[Data extract]

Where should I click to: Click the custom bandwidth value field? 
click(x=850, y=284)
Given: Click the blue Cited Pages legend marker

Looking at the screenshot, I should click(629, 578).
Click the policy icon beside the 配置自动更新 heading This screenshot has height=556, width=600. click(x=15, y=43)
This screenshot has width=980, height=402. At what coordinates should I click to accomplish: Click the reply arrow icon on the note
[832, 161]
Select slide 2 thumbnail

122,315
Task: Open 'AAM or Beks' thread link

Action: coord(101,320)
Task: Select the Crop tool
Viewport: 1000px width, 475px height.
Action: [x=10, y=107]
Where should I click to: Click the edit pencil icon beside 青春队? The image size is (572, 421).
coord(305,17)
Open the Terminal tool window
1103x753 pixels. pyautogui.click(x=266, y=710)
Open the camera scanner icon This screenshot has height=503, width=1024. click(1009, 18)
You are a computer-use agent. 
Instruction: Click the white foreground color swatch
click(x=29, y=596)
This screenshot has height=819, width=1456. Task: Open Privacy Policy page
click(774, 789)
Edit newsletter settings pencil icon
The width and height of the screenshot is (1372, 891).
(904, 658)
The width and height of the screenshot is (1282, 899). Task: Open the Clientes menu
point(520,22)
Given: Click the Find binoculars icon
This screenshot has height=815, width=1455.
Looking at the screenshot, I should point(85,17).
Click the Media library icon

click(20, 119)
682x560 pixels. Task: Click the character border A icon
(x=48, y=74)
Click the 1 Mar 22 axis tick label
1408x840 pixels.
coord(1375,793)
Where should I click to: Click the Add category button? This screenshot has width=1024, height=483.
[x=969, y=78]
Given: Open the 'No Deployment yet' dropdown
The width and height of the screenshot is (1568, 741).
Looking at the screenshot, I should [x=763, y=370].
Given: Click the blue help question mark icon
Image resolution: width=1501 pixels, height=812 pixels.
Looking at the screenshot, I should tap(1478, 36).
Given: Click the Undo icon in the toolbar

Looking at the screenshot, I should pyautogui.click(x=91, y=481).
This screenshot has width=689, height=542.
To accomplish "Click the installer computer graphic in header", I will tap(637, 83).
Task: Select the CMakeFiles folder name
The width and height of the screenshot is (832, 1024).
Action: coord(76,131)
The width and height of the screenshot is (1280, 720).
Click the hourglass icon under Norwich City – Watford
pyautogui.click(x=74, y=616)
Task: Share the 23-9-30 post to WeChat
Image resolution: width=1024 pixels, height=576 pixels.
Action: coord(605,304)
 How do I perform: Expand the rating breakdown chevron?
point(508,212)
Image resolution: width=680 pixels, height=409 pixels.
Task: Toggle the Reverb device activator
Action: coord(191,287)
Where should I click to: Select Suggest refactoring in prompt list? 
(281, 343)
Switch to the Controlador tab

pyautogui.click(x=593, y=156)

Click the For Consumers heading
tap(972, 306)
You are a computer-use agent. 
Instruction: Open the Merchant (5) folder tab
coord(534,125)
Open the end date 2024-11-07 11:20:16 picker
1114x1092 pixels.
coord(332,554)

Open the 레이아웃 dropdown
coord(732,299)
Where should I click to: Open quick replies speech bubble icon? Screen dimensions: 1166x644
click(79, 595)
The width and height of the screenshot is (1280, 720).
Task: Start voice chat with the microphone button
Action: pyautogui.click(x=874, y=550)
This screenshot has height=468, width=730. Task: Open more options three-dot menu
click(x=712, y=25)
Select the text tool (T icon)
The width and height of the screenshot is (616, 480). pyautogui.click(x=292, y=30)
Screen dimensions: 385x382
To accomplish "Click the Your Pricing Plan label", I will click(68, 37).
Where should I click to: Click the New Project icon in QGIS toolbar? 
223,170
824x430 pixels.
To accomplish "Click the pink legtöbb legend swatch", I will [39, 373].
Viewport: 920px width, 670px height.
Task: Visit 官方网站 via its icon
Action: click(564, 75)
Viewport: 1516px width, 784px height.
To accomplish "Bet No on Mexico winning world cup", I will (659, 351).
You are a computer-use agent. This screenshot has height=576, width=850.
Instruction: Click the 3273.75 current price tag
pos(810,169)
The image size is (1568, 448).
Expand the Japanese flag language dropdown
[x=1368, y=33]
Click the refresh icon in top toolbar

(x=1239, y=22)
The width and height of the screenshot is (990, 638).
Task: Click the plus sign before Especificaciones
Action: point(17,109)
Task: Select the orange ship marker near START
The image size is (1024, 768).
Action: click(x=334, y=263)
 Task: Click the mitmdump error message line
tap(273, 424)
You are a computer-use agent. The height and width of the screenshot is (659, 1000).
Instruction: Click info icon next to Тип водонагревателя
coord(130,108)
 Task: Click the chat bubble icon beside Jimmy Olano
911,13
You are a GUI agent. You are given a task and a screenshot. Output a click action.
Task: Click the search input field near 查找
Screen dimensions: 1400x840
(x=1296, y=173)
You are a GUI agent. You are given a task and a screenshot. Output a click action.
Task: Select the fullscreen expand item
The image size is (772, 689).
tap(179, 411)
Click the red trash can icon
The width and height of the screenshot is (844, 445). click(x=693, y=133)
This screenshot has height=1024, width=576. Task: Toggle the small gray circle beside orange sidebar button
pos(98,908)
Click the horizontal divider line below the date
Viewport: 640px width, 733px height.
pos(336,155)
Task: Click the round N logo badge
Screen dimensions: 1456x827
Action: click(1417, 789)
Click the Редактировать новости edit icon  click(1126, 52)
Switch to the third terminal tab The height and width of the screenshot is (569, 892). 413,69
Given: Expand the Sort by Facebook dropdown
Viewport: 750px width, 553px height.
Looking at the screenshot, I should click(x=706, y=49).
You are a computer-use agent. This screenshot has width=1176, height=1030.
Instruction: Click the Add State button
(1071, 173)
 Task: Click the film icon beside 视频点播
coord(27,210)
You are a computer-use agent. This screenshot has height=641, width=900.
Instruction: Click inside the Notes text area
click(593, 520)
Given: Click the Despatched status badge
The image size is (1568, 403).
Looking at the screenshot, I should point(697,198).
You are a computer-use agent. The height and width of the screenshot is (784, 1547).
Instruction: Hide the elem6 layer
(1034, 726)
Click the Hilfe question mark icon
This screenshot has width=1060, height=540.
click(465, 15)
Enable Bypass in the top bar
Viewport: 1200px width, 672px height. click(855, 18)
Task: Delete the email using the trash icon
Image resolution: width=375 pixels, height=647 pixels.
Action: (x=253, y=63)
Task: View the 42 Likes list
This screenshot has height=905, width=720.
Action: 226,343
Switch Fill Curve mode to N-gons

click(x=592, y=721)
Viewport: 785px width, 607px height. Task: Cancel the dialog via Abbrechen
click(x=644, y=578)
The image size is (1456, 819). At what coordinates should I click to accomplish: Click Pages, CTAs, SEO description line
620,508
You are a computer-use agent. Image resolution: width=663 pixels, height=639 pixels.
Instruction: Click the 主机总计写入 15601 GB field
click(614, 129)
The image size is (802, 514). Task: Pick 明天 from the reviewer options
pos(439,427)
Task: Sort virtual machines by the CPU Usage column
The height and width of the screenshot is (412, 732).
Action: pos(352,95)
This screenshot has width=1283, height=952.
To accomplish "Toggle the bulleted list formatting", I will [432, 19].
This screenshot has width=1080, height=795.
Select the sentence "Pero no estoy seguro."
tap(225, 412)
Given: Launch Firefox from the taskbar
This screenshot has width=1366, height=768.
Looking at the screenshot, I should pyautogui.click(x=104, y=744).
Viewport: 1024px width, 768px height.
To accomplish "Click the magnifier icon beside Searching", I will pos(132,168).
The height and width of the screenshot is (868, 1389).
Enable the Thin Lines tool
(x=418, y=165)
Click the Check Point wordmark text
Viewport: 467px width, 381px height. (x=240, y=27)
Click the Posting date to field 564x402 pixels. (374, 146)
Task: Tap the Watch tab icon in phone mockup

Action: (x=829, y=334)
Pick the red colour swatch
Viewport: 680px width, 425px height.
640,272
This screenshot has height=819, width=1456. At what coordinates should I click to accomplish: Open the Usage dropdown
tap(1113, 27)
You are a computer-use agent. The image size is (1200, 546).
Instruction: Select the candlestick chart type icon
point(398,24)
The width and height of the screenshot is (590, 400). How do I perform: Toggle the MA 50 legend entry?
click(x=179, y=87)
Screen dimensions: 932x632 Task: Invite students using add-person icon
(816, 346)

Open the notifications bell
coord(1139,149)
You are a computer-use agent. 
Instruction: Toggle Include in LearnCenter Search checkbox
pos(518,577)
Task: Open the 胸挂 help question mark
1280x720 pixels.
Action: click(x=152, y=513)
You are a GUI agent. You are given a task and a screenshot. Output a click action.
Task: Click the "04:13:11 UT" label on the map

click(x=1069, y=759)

[/Data extract]

Task goal | The expected answer is an exact copy of the lines above, beginning at the line with "Instruction: Click the white" and ending at the line with "Given: Click the blue help question mark icon", with both ends in.

Your solution |
Instruction: Click the white foreground color swatch
click(x=29, y=596)
This screenshot has height=819, width=1456. Task: Open Privacy Policy page
click(774, 789)
Edit newsletter settings pencil icon
The width and height of the screenshot is (1372, 891).
(904, 658)
The width and height of the screenshot is (1282, 899). Task: Open the Clientes menu
point(520,22)
Given: Click the Find binoculars icon
This screenshot has height=815, width=1455.
Looking at the screenshot, I should point(85,17).
Click the Media library icon

click(20, 119)
682x560 pixels. Task: Click the character border A icon
(x=48, y=74)
Click the 1 Mar 22 axis tick label
1408x840 pixels.
coord(1375,793)
Where should I click to: Click the Add category button? This screenshot has width=1024, height=483.
[x=969, y=78]
Given: Open the 'No Deployment yet' dropdown
The width and height of the screenshot is (1568, 741).
Looking at the screenshot, I should [x=763, y=370].
Given: Click the blue help question mark icon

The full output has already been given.